(Stored records)
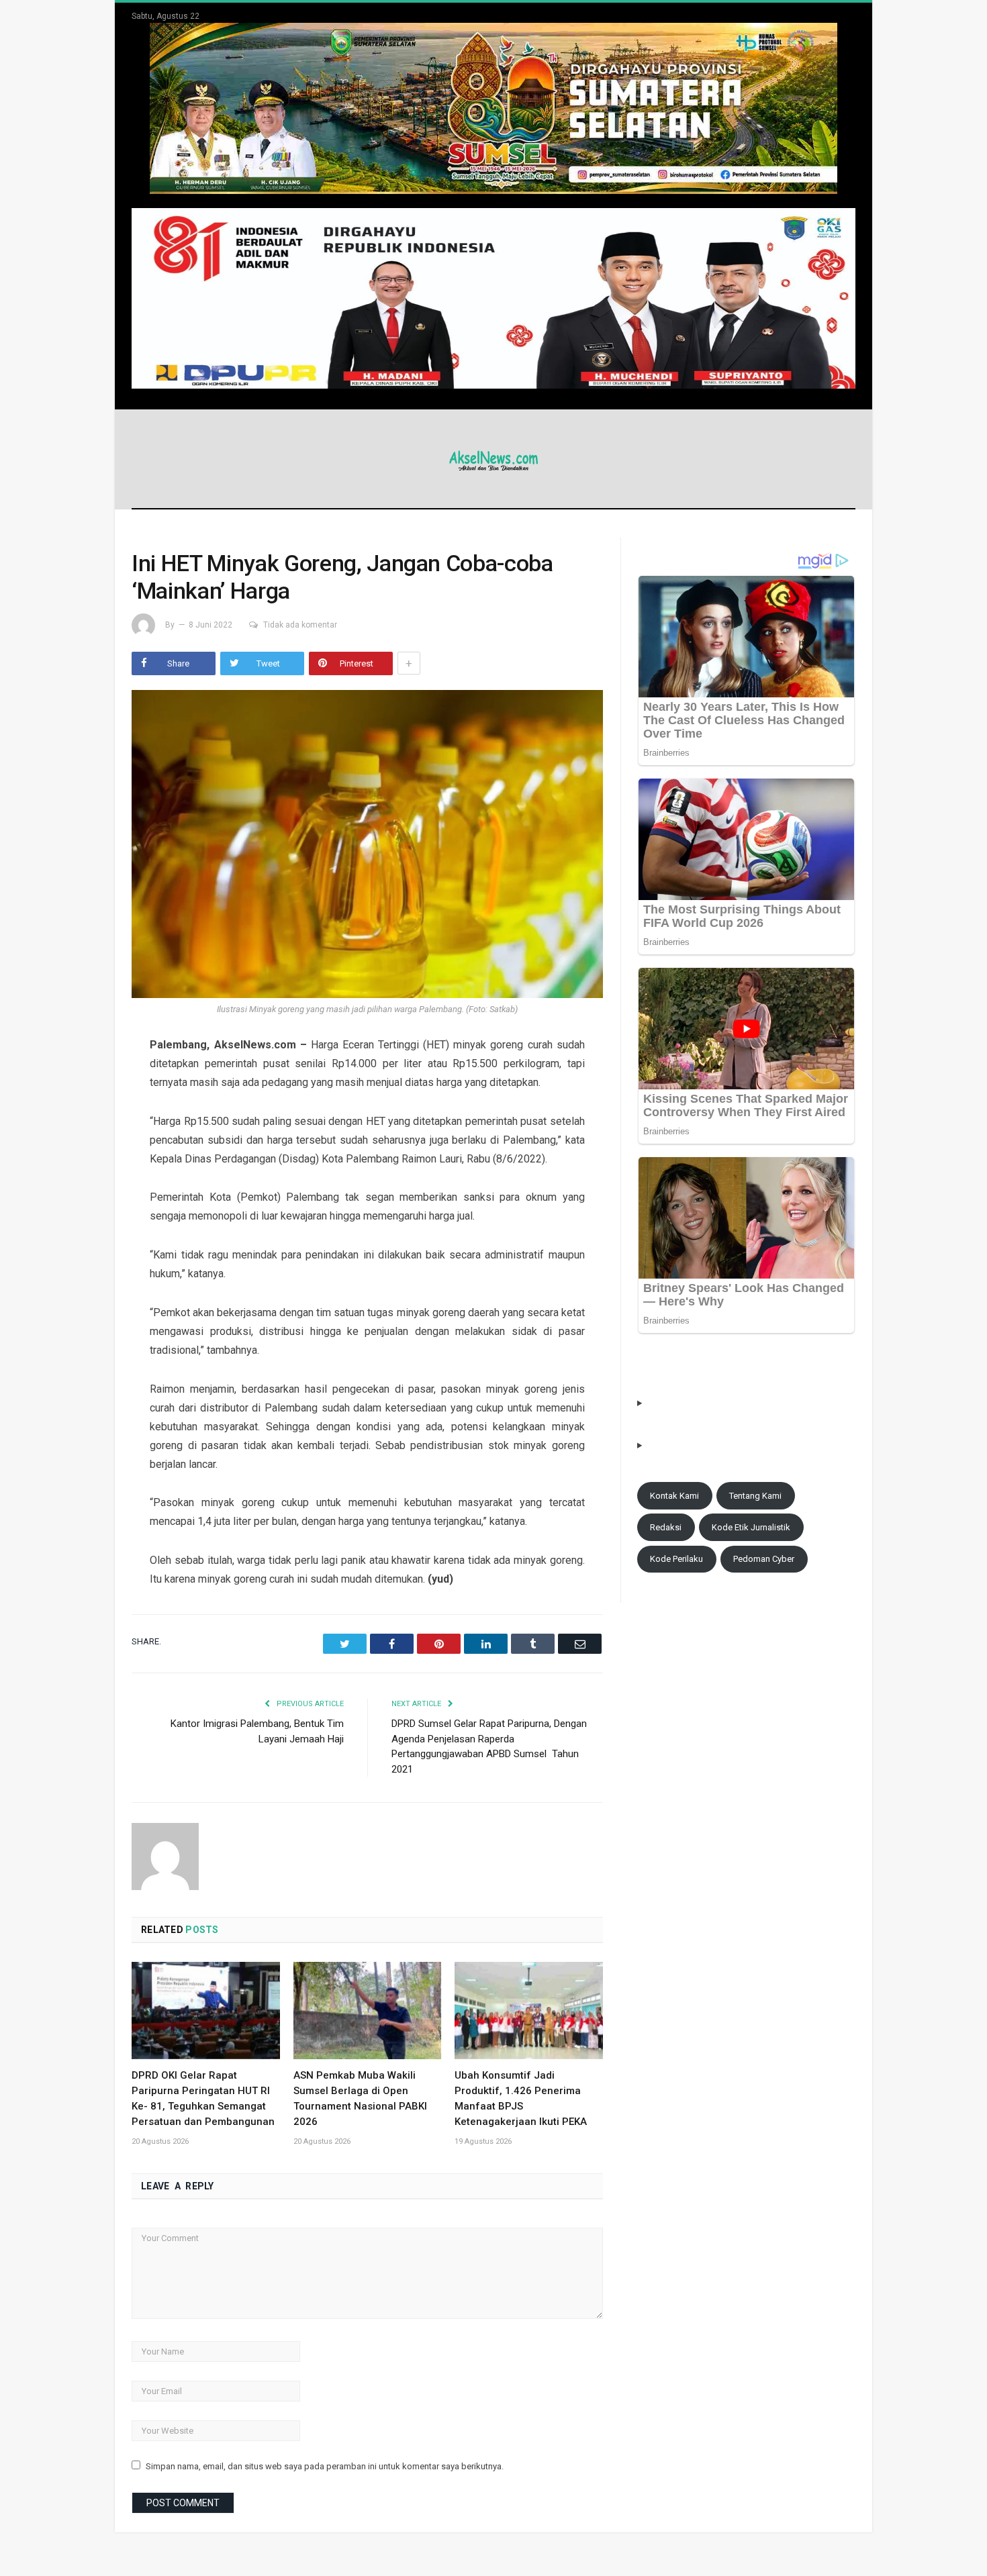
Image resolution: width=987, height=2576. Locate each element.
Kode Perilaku (676, 1559)
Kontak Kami (674, 1496)
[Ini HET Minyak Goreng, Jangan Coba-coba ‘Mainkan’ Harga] (367, 846)
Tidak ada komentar (300, 625)
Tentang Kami (755, 1496)
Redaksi (666, 1527)
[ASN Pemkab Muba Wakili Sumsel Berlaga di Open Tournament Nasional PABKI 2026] (367, 2010)
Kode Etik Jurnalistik (751, 1527)
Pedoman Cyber (763, 1559)
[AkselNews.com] (493, 458)
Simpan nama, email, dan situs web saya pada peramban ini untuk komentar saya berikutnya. (325, 2466)
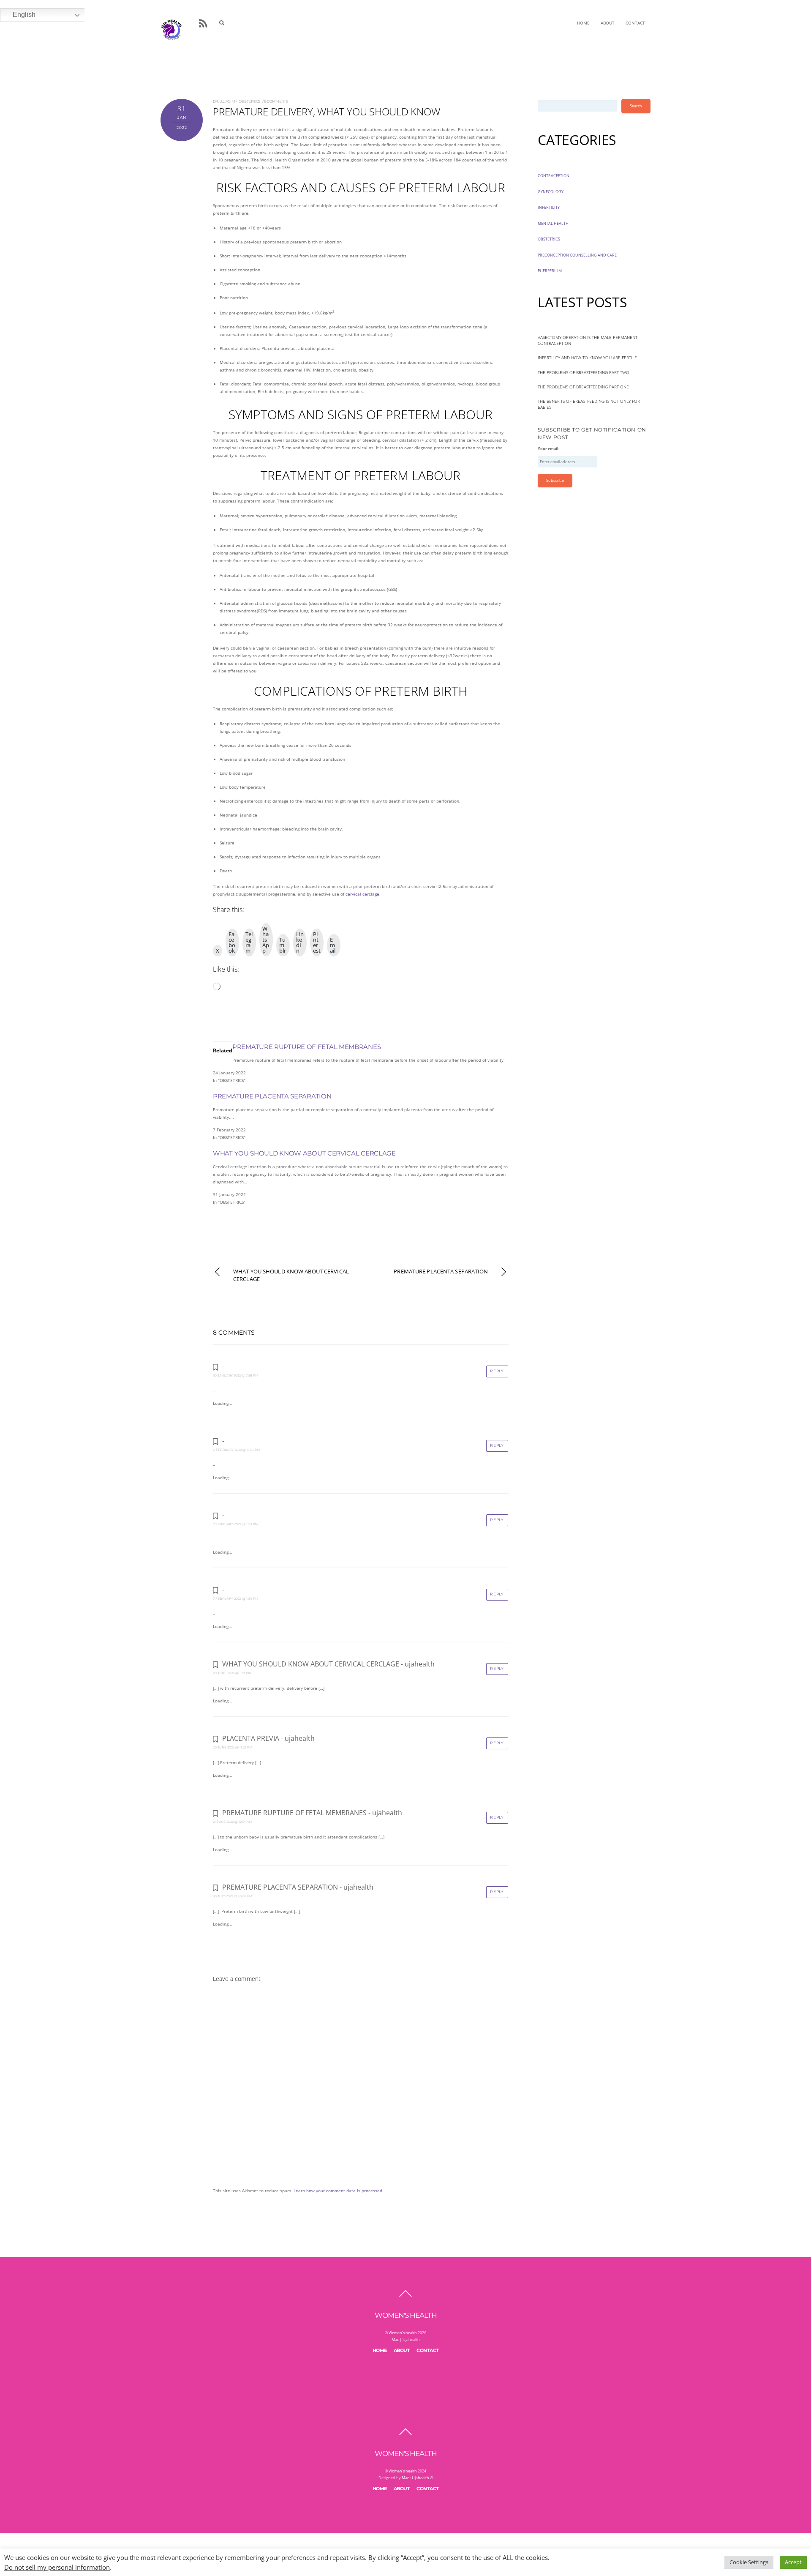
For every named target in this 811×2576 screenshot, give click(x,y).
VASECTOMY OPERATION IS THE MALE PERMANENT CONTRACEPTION (587, 340)
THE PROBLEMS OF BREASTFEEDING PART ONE (583, 387)
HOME (583, 23)
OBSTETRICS (250, 101)
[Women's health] (171, 29)
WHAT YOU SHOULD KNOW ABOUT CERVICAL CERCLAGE (304, 1153)
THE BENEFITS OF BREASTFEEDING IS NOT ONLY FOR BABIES (589, 404)
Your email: (549, 448)
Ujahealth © (422, 2477)
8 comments (276, 101)
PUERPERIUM (550, 270)
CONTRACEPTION (553, 175)
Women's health (403, 2333)
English (24, 14)
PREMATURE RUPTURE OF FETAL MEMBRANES (306, 1047)
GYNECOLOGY (550, 191)
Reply (497, 1371)
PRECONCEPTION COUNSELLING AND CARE (577, 255)
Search (636, 106)
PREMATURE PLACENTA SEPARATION (272, 1096)
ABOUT (608, 23)
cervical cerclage (362, 894)
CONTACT (635, 23)
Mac (395, 2339)
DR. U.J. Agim (224, 101)
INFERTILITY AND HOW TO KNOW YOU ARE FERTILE (587, 358)
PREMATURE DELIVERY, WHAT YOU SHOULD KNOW (326, 111)
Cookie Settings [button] (748, 2562)
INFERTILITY (549, 207)
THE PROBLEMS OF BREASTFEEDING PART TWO (583, 372)
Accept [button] (793, 2562)
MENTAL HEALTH (553, 223)
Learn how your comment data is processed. (339, 2191)
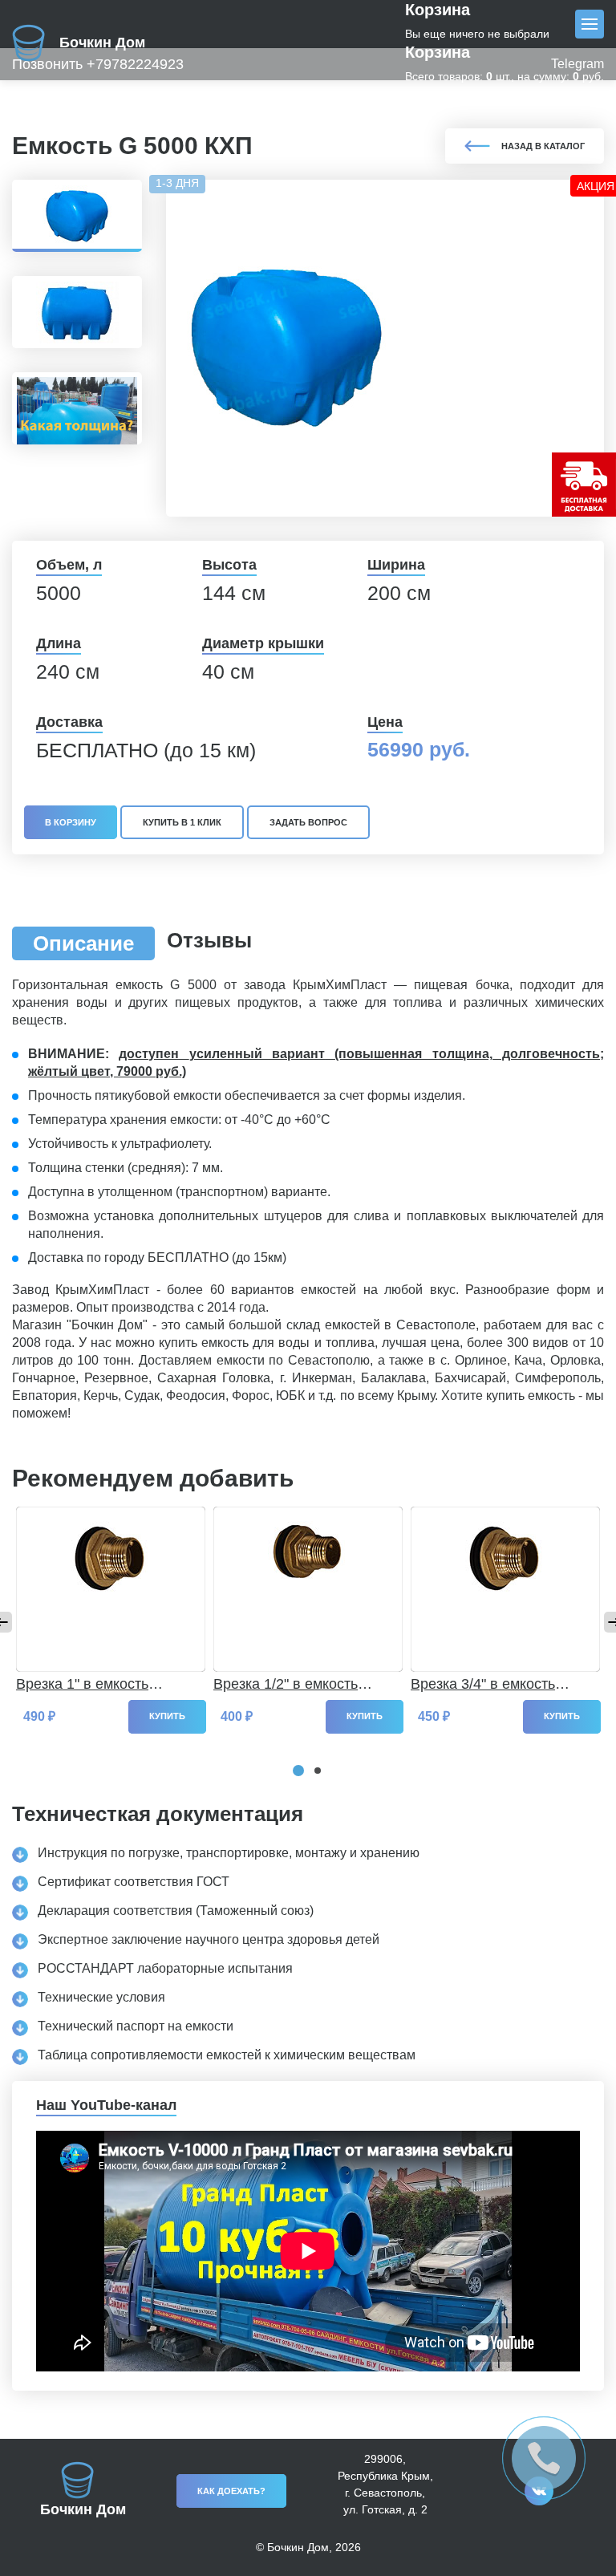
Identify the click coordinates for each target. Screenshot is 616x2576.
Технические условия (101, 1997)
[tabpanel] (110, 1603)
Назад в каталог (543, 146)
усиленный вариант (257, 1054)
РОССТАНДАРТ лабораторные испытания (165, 1968)
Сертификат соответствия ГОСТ (133, 1881)
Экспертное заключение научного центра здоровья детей (208, 1939)
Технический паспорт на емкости (135, 2026)
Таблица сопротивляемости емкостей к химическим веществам (226, 2055)
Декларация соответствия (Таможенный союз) (176, 1910)
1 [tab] (298, 1770)
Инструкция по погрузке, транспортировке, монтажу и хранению (228, 1853)
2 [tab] (317, 1770)
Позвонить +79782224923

*WHAT TO PRODUCE*
Retype the entries above exactly, but only from the line containing "[Ini HET Minyak" through the line containing "Kode Etik Jurnalistik (751, 1527)", both included.

*TASK RESULT*
[Ini HET Minyak Goreng, Jangan Coba-coba ‘Mainkan’ Harga] (367, 846)
Tidak ada komentar (300, 625)
Tentang Kami (755, 1496)
Redaksi (666, 1527)
[ASN Pemkab Muba Wakili Sumsel Berlaga di Open Tournament Nasional PABKI 2026] (367, 2010)
Kode Etik Jurnalistik (751, 1527)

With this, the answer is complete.